One of the main advantages of PipeWire is proper support for better sounding bluetooth audio profiles, and specifically mSBC and SBC XQ. Copy /usr/share/pipewire/media-session.d/bluez-monitor.conf to ~/.config/pipewire/media-session.d/bluez-monitor.conf (or to /etc/pipewire/media-session.d/bluez-monitor.conf) and in the properties section add the following lines:

bluez5.msbc-support   = true
bluez5.sbc-xq-support = true

Replacing PulseAudio with PipeWire

PipeWire is a multimedia server, best known for it’s video support in Wayland. It also provides an audio server which can replace PulseAudio. The appeal, for me at least, to switch over from PulseAudio to PipeWire stems from PipeWire’s better support of bluetooth audio, and especially support for modern A2DP codecs such as AptX, AptX HD and LDAC.

Starting with PipeWire 0.3.20 introduced native mSBC support. This profile support mSBC codec versus CSVD supported by the older HSP/HFP profiles. The difference is significant, as the CSVD only supported narrow band speech (NBS, 8kHz) compared with mSBC support for wide band speech (WBS, 16kHz). That is the difference between 90’s era call quality sound and modern call quality sound.

Update: PipeWire-0.3.30 made the replacement process simpler. See my updated post.

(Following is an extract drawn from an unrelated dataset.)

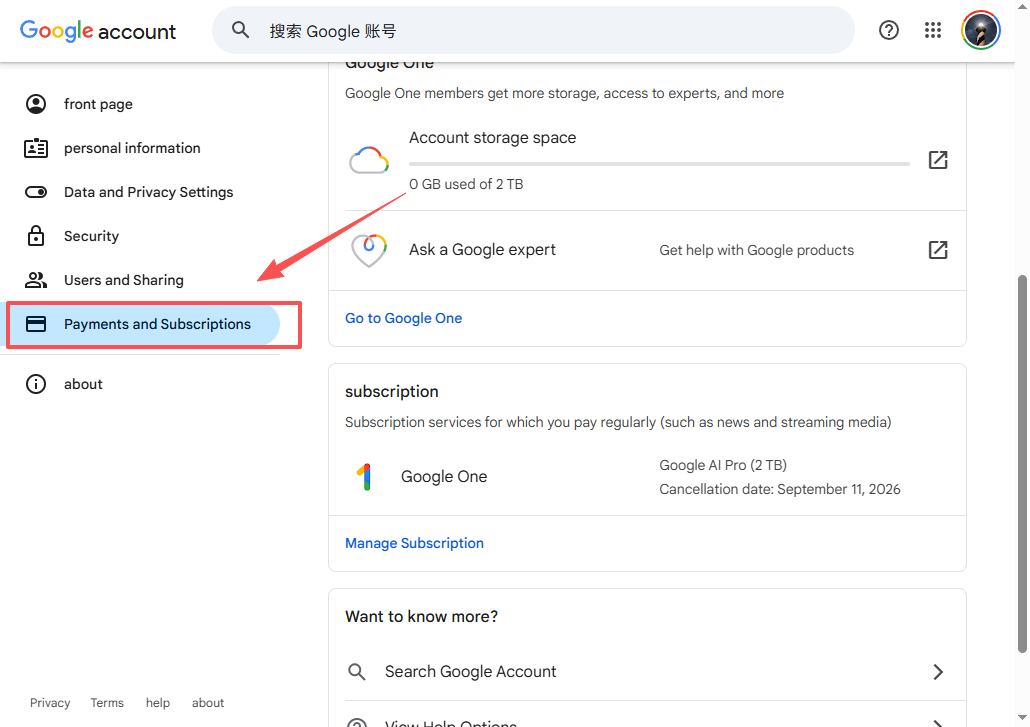Click the search magnifier icon in header

click(241, 30)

Installing PipeWire 0.3.23

As of writing this post, Debian Unstable only has PipeWire 0.3.19. We are going to install PipeWire from the experimental repo so we get the PipeWire 0.3.23 with the support for mSBC.

We start by enabling the experimental repo

$ sudo apt-add-repository "deb http://deb.debian.org/debian experimental main
$ sudo apt update

Install PipeWire from experimental:

$ sudo apt install -t experimental pipewire-audio-client-libraries libspa-0.2-bluetooth

(pipewire-audio-client-libraries will pull pipewire itself as a dependency)

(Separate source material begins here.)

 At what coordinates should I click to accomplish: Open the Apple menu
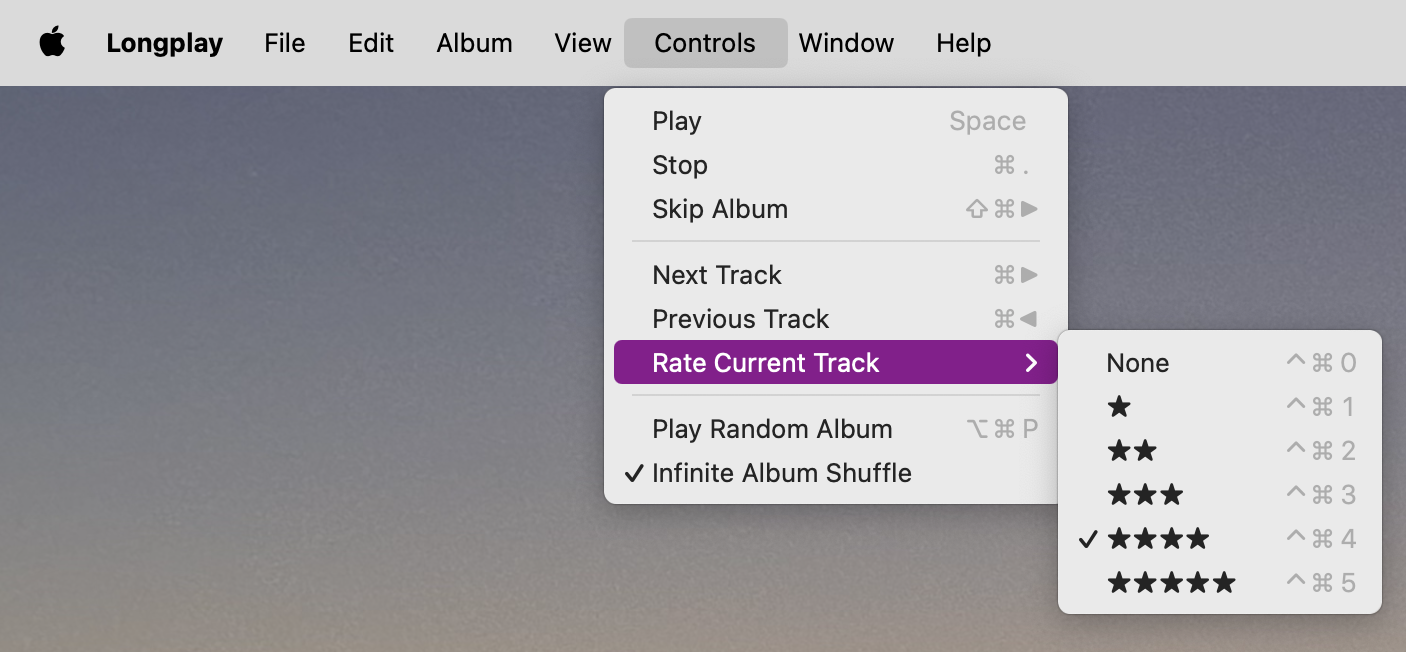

Substituting PipeWire for PulseAudio

These instructions are based on the ones from Debian Wiki, Arch Wiki and Gentoo Wiki. Create the file

$ sudo touch /etc/pipewire/media-session.d/with-pulseaudio

It will instruct PipeWire to handle Bluetooth audio devices.

Copy the pipewire-pulse systemd service:

$ sudo cp /usr/share/doc/pipewire/examples/systemd/user/pipewire-pulse.{service,socket} /etc/systemd/user

Disable PulseAudio services and enable the PipeWire ones

$ systemctl --user disable pulseaudio.socket pulseaudio.service
$ systemctl --user stop pulseaudio.socket pulseaudio.service
$ systemctl --user enable pipewire pipewire-pulse
$ systemctl --user start pipewire pipewire-pulse

If everything worked well pactl info should report Server Name: PulseAudio (on PipeWire 0.3.23):

$ pactl info | grep "Server Name"
Server Name: PulseAudio (on PipeWire 0.3.23)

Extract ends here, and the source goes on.